>>>>>

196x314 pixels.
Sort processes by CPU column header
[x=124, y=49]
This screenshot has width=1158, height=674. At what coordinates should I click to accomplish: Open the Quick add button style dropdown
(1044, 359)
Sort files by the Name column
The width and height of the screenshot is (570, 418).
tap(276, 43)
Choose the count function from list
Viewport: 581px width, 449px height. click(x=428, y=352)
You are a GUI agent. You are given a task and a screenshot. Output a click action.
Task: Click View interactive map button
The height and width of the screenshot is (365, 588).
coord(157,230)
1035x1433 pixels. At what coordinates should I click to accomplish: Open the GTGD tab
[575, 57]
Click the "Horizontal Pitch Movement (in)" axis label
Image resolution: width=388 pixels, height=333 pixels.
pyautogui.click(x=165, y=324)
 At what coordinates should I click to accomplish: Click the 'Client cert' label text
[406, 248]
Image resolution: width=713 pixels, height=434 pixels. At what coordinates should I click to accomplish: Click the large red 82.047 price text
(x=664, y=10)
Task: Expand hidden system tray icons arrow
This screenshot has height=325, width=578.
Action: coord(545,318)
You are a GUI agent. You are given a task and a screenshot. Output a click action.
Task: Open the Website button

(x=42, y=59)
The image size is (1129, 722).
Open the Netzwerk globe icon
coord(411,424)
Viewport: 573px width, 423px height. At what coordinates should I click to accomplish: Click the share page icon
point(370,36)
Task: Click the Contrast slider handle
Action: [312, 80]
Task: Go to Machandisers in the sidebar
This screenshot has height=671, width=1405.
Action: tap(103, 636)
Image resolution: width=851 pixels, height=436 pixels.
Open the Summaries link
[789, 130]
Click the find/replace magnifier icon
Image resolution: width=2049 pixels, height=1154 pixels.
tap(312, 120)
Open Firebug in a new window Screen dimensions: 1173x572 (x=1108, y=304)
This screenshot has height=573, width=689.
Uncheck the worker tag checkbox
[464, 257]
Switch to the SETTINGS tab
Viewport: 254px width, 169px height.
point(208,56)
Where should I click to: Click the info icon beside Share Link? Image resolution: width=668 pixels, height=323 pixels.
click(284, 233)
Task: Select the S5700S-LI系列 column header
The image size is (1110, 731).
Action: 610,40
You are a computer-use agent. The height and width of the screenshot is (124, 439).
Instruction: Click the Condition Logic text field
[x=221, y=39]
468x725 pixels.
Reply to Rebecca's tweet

<<<<<

Reproduce the data above, replacing every "GUI agent" with "screen agent" and leaving everything else unchanged.

196x314 pixels.
Sort processes by CPU column header
[x=124, y=49]
This screenshot has width=1158, height=674. At what coordinates should I click to accomplish: Open the Quick add button style dropdown
(1044, 359)
Sort files by the Name column
The width and height of the screenshot is (570, 418).
tap(276, 43)
Choose the count function from list
Viewport: 581px width, 449px height. click(x=428, y=352)
You are a screen agent. You are given a task and a screenshot. Output a click action.
Task: Click View interactive map button
The height and width of the screenshot is (365, 588).
coord(157,230)
1035x1433 pixels. At what coordinates should I click to accomplish: Open the GTGD tab
[575, 57]
Click the "Horizontal Pitch Movement (in)" axis label
Image resolution: width=388 pixels, height=333 pixels.
pyautogui.click(x=165, y=324)
 At what coordinates should I click to accomplish: Click the 'Client cert' label text
[406, 248]
Image resolution: width=713 pixels, height=434 pixels. At what coordinates should I click to accomplish: Click the large red 82.047 price text
(x=664, y=10)
Task: Expand hidden system tray icons arrow
This screenshot has height=325, width=578.
Action: coord(545,318)
You are a screen agent. You are given a task and a screenshot. Output a click action.
Task: Open the Website button

(x=42, y=59)
The image size is (1129, 722).
Open the Netzwerk globe icon
coord(411,424)
Viewport: 573px width, 423px height. At what coordinates should I click to accomplish: Click the share page icon
point(370,36)
Task: Click the Contrast slider handle
Action: [312, 80]
Task: Go to Machandisers in the sidebar
This screenshot has height=671, width=1405.
Action: tap(103, 636)
Image resolution: width=851 pixels, height=436 pixels.
Open the Summaries link
[789, 130]
Click the find/replace magnifier icon
Image resolution: width=2049 pixels, height=1154 pixels.
tap(312, 120)
Open Firebug in a new window Screen dimensions: 1173x572 (x=1108, y=304)
This screenshot has height=573, width=689.
Uncheck the worker tag checkbox
[464, 257]
Switch to the SETTINGS tab
Viewport: 254px width, 169px height.
point(208,56)
Where should I click to: Click the info icon beside Share Link? Image resolution: width=668 pixels, height=323 pixels.
click(284, 233)
Task: Select the S5700S-LI系列 column header
The image size is (1110, 731).
Action: 610,40
You are a computer-use agent. The height and width of the screenshot is (124, 439).
Instruction: Click the Condition Logic text field
[x=221, y=39]
468x725 pixels.
Reply to Rebecca's tweet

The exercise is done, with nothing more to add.